Digital assessments incorporating elements of authentic assessment (e.g., scenario-based assessment) and interactive item types are increasingly used to evaluate students’ learning. As such, contextual item blocks resembling those seen in the PSI assessment may increasingly replace the typical discrete items that are used in mathematics and science assessments. This study showed that students tended to spend more time and perform better on item blocks when they were placed earlier in a test session. Test developers should be mindful of the potential effects of different orderings of item blocks on students’ test-taking process. In practice, the relative difficulty of item blocks and position effects due to blocks appearing earlier or later in a test session should be considered when assembling multiple test forms.

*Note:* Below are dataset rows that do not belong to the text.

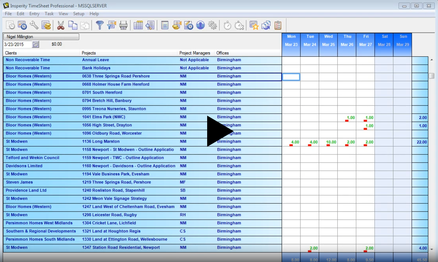Click the gear cog toolbar icon
This screenshot has width=438, height=262.
213,26
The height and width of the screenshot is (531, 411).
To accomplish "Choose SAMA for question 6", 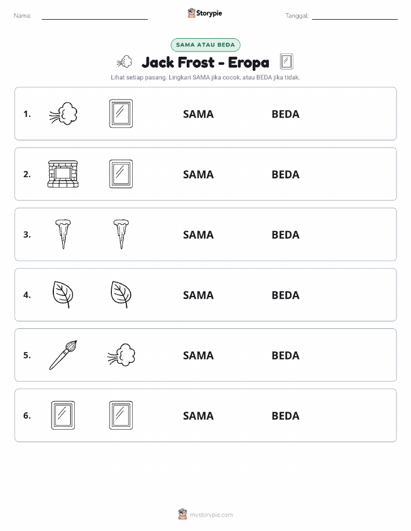I will coord(198,416).
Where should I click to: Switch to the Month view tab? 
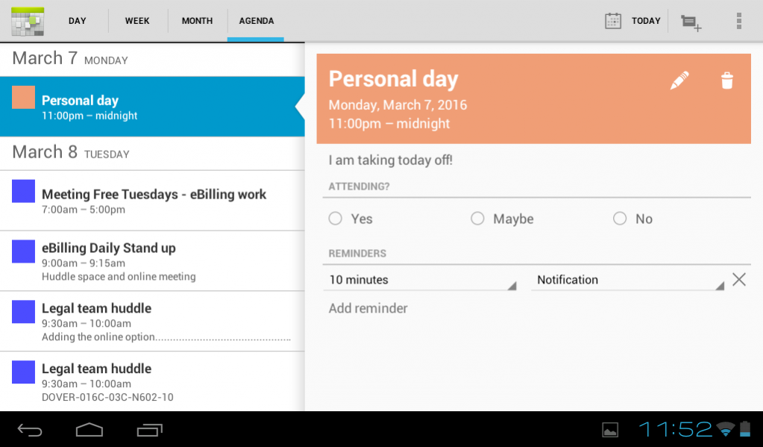[197, 21]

In the PSI section of eTIMSS 2019, each task consists of a set of items that follow a narrative or theme surrounding a real-life context. Even though the items themselves are independent of each other [
3], students’ response and response time patterns could still be related to the specific tasks. Our findings suggested that in this context, response time patterns could be task specific. More research could be carried out to examine these patterns within a task and between tasks, alongside item-specific features such as the inclusion of interactive elements, to provide insights into students’ use of time and performance in such innovative digital assessments. Future research could also examine position effects alongside item-specific and examinee-specific features to better inform test development. In this study, we analyzed data from all the countries that participated in the PSI assessment. A future study could explore country-level variations in the observed position effects and their underlying causes. Lastly, it is also worthwhile to explore how speed could be better modeled using response time data, and how the response time could be better captured in digital assessments, which may allow researchers to draw a link between ability and speed in this context.